Show Abstract | Download Original | Original Source | Check in Google Scholar | DOI: 10.37341/interest.v0i0.532

Abstract

Background: In the last few decades, there has been a significant increase in customers’ interest in skin care, including anti-aging. One of the skin care substances, vitamin D3, has a positive impact on the skin, such as the keratinocyte differentiation effect to maintain the skin barrier and the hydration effect to keep the skin moist. Vitamin D3 has a high lipophilicity, so it is considered ideal to formulate in the self-nano emulsifying drug delivery system (SNEDDS). The higher solubility of vitamin D3 in the SNEDDS oil component could improve its penetration through the skin. The SNEDDS is a primary dosage form that can be entrapped in semisolid base dosage forms, such as cream, lotion, or gel. SNEDDS vitamin D3 needs to be optimized to obtain the appropriate composition of the components: oil, surfactant, and co-surfactant.

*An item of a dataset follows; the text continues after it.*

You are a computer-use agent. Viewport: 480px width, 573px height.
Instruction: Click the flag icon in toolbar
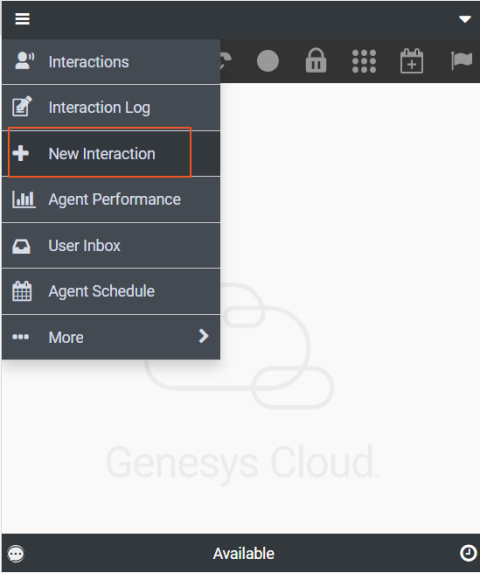pos(461,60)

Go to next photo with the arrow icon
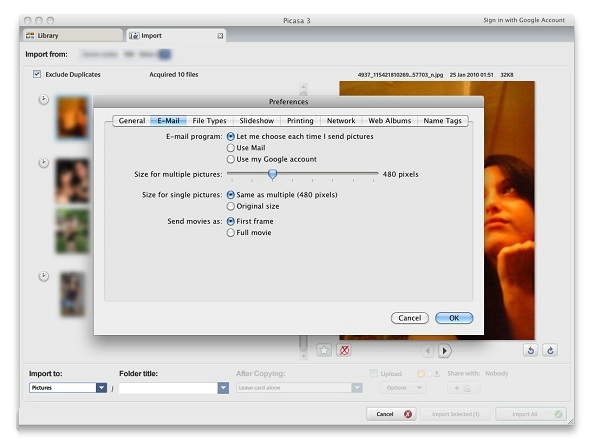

Methods: The D-Optimal Mixture method using Design Expert 10 software had been chosen as an optimization tool for SNEDDS vitamin D3. Results: The composition of the optimum formula was obtained as follows: 1.0351 g Miglyol 812 N; 3.0637 g Tween 80 and 0.9011 g PEG 400. The optimum formula has a particle size of 32.62 nm ± 1.80 nm and a polydispersity index of 0.31 ± 0.03. Conclusion: The release test was carried out with the help of a Franz diffusion cell instrument, a cellophane membrane, and phosphate-buffered saline pH 7.4 containing 0.5% Tween 80. The cumulative amount of vitamin D3 released per minute (Flux) was 0.10 µg/min.